Я вскочил слишком поздно и слишком поздно встал на свое место — спиной к двери барака и лицом к сторожевой вышке. Только рассвело, но солнце уже взобралось на вершину этой ужасной горы, стоящей напротив нашего лагеря. Сегодня жуткий мороз, щеки горят огнем. На мне под тиковой блузой бумажная риза — мешок из-под цемента. Такие ризы имеют немногие. В мешке прорывают дыру для головы, и бумага плотно прилегает к груди и спине. Вшей от этого еще больше, но зато на ветру человека не так трясет. Сначала мешок страшно шуршит, но через несколько часов он как-то прилаживается к человеку, не выдаст его. Размякнув, плотно прилегает к телу и приносит надежду на жизнь. Больше вшей, но больше и калорий. Если б не эта проклятая температура, ничего бы не случилось, мешок укрыт и безмолвен, никто бы его не обнаружил. Но вот температура. Я не только прибежал с опозданием, а еще в спешке забыл застегнуть блузу у ворота. Я последним появился перед грозными очами своего господина и повелителя, всемогущего хозяина моего маленького мира. Перед этим полубогом, с богом на животе, на кожаном поясе, я, дрожащий от холода батрак, Sklaven Nation, verfluchter Hund[14], пригодный только для того, чтобы жить в бункере и пожирать очистки, осмелился встать в строй с опозданием.
И эта человеческая падаль не застегивает в спешке блузу у ворота?
— Was ist das, du Verfluchter?[15]
Одного его рывка было достаточно, чтобы обнажилась моя грудь и мое преступление — кража рваного мешка из-под цемента, которому положено лежать в куче мусора и идти на свалку, а не согревать приговоренного к голоду и холоду узника.
Я хочу сказать, что я болен, я и в самом деле очень болен, если мог подумать, что имею право заявить об этом.
Я пробую говорить.
— Herr Scharführer, ich melde…[16]
— Maul halten![17]
Удар в лицо и пинок подкованным сапогом по ноге. В общем пустяк, ведь это не пуля, а только пинок. Но я ослаб, а он сильный. Лопает кровяную колбасу, жрет фасоль со шпиком, и хлеба у него до отвала. Хлеб! У него нога сильная, в ней пульсирует ежедневно обновляемая кровь, мои же ослабевшие ноги только чудом носят еще мое тело, особенно там, в каменоломне, где надо напрягать все силы, чтобы бур врезался в скалу, а не валился, грохоча, под ноги.
Но тем не менее нога моя все же выдержала бы этот удар, если б не одно обстоятельство, о котором не может знать шарфюрер.
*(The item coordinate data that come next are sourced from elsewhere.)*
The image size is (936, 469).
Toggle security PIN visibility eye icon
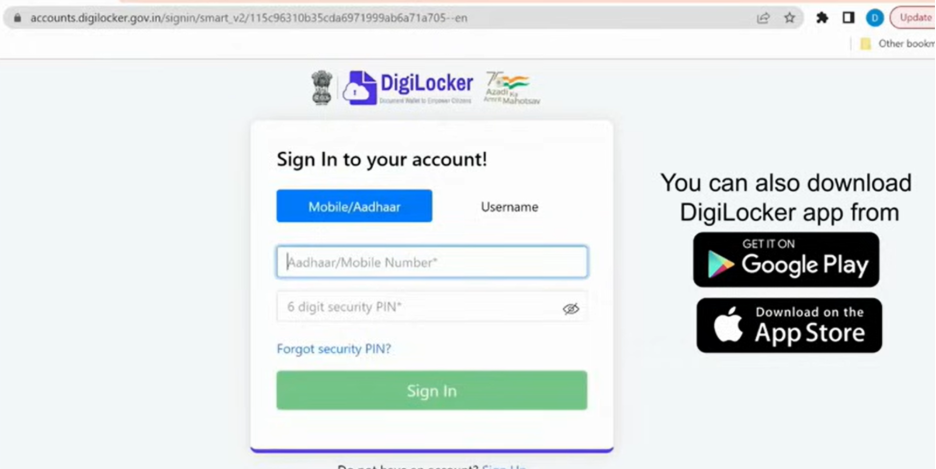tap(571, 308)
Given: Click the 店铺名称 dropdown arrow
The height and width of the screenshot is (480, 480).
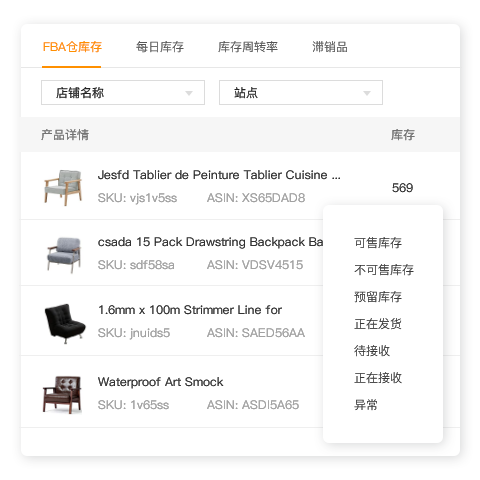Looking at the screenshot, I should [x=189, y=93].
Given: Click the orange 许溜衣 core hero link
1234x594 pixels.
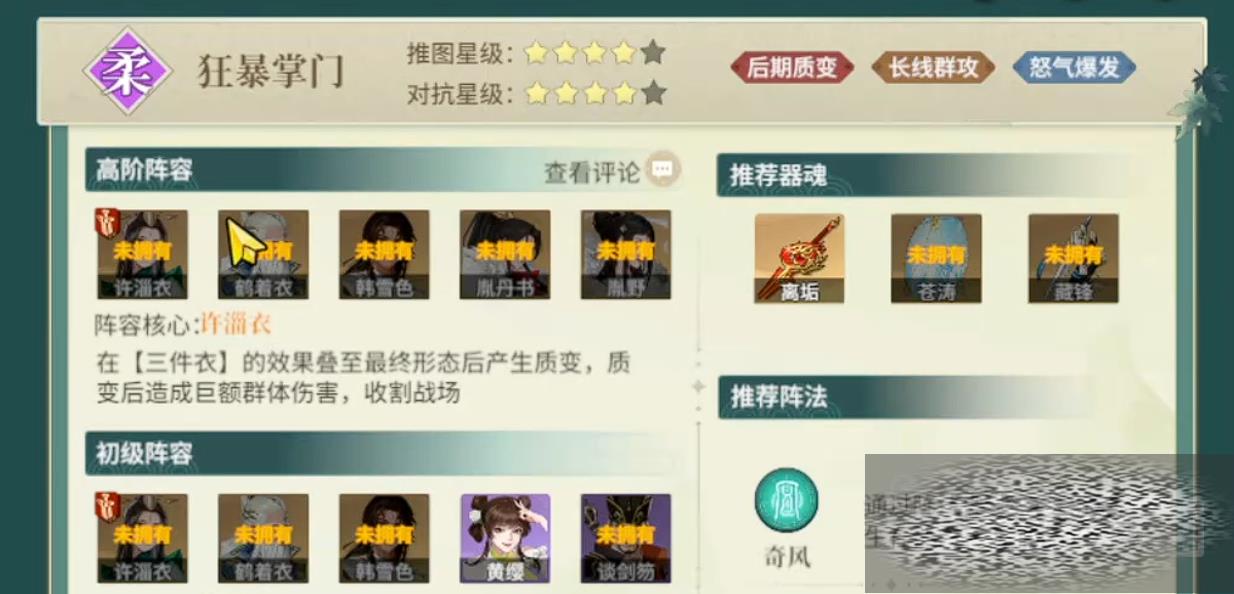Looking at the screenshot, I should [x=237, y=324].
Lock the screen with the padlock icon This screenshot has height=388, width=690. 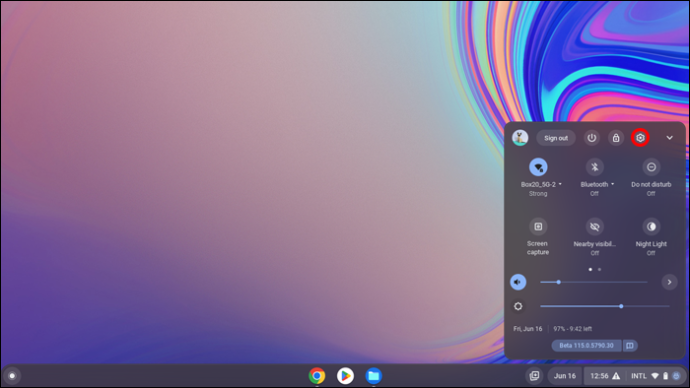click(x=616, y=138)
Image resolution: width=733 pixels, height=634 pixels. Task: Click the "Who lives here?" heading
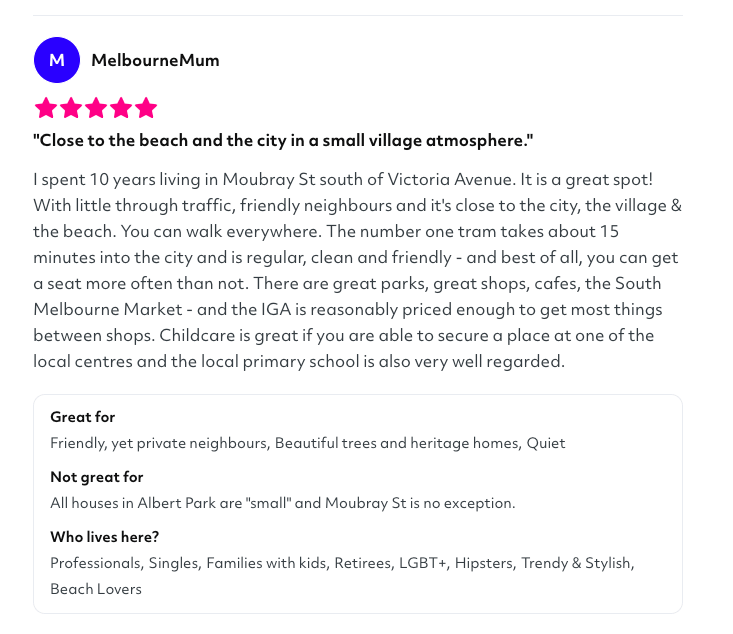click(x=105, y=537)
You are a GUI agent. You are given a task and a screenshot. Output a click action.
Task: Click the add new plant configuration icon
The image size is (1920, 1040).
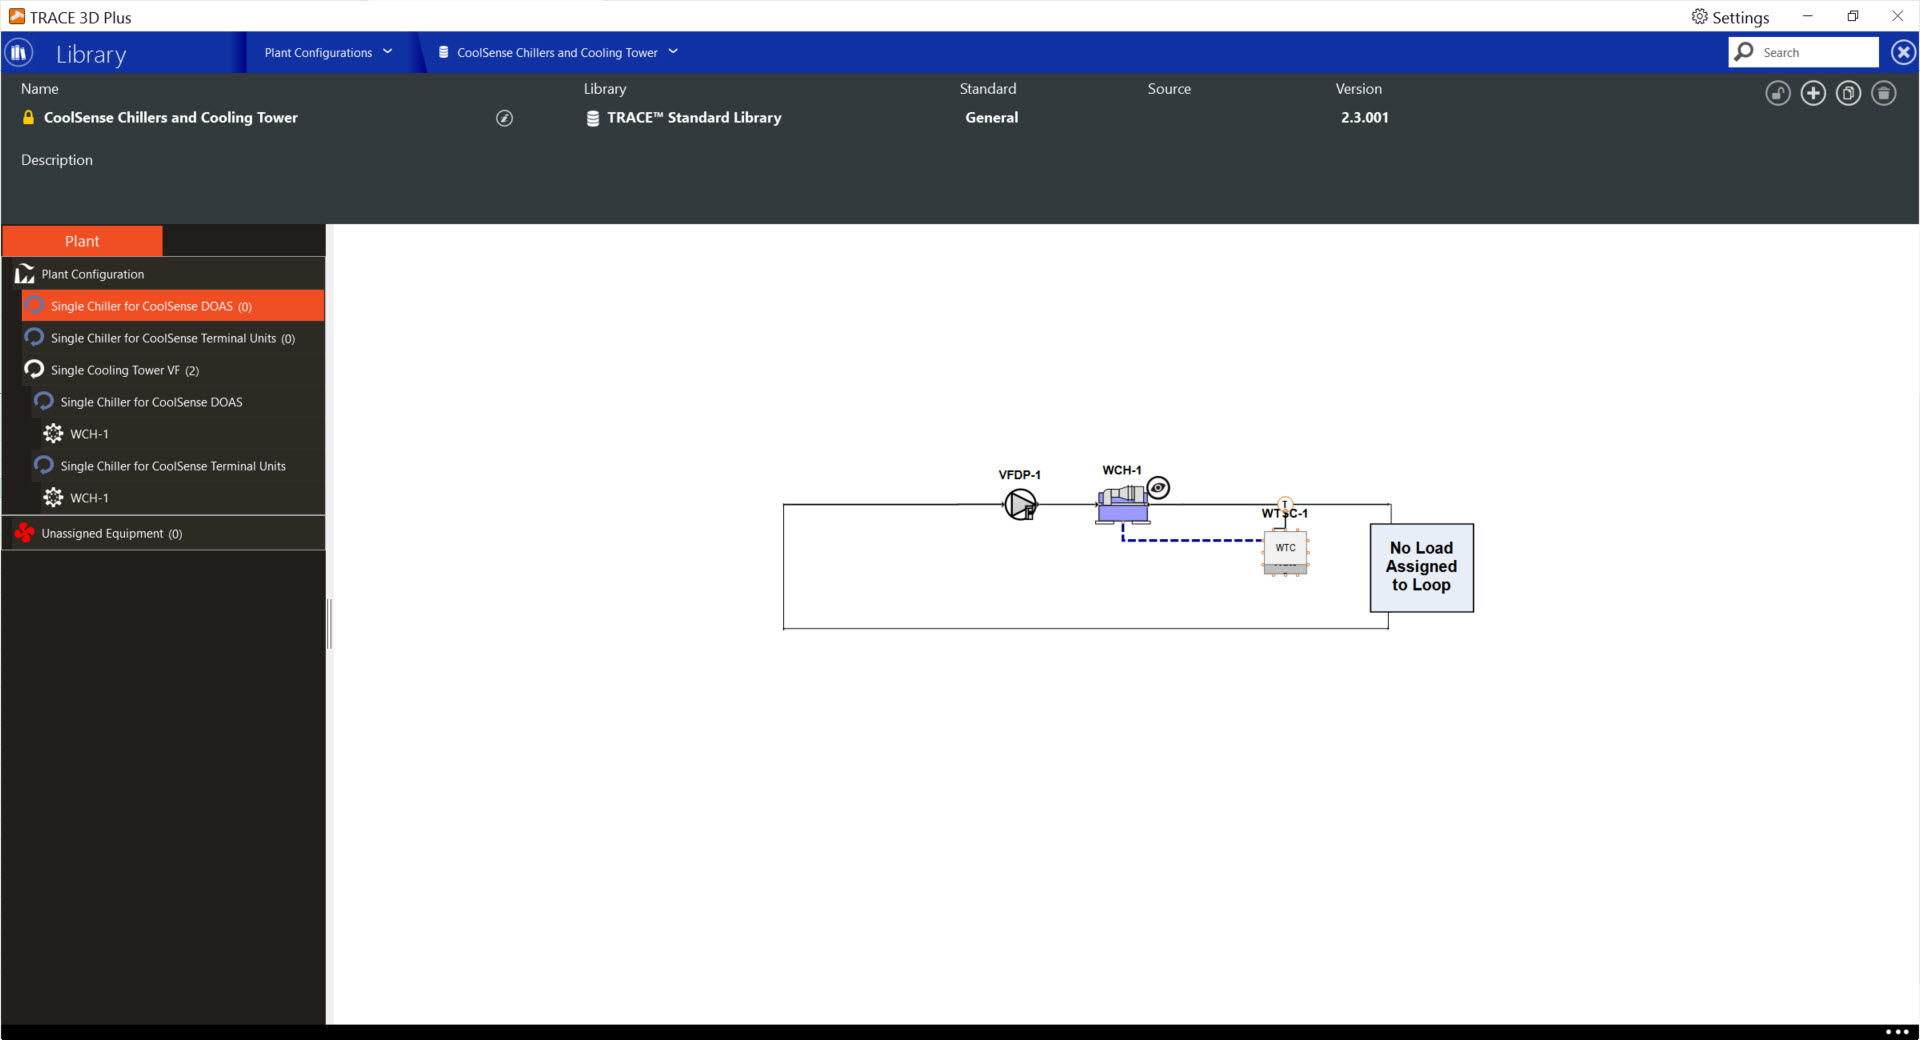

Его пинок попал как раз туда, где у меня вот уже три месяца — с того самого дня, как на улице Фрета мне на ногу свалилась балка с куском бетона, — не заживает рана.
На улице Фрета это был последний дом, вернее не дом, а подвальное убежище, из которого выбралось всего несколько уцелевших. Когда рухнули этажи и в подвале проломились перекрытия, мы, пострадавшие меньше других, всю ночь из-под обвалившейся груды кирпича, балок и рельсов перекрытий вытаскивали живых и мертвых. Пробивались к воющим от боли и смертного страха, а добирались к уже затихшим и умолкнувшим.
Ни шарфюрер, ни другие эсэсовцы не должны знать, что на мне эта печать, этот знак участия в восстании. Они бы довели дело до конца и полностью завершили то, что не успел сделать налет бомбардировщиков на улицу Фрета. Я прихрамываю, но прихрамывать разрешается, нужно только выдерживать темп марша.
— Los, los, meine Kinder!
Теперь не Hunde, а Kinder, — изменились немцы.
Папа руководит гимнастикой дочерей. Они ритмично повторяют одни и те же движения и приседания. Наверно, он не перестанет командовать и тогда, когда влезет в воду. Он всегда должен кому-то приказывать или учить приказывать.
Немка не полезет в воду, ибо, как доносится до меня — а услышать нетрудно, так как она не щадит своих голосовых связок, — она не станет купаться, ведь у нее было когда-то воспаление суставов. Океан, правда, точно кипяток, но ее суставы не вынесут и этого кипятка, бьющего вспенившейся волной по мышцам и связкам.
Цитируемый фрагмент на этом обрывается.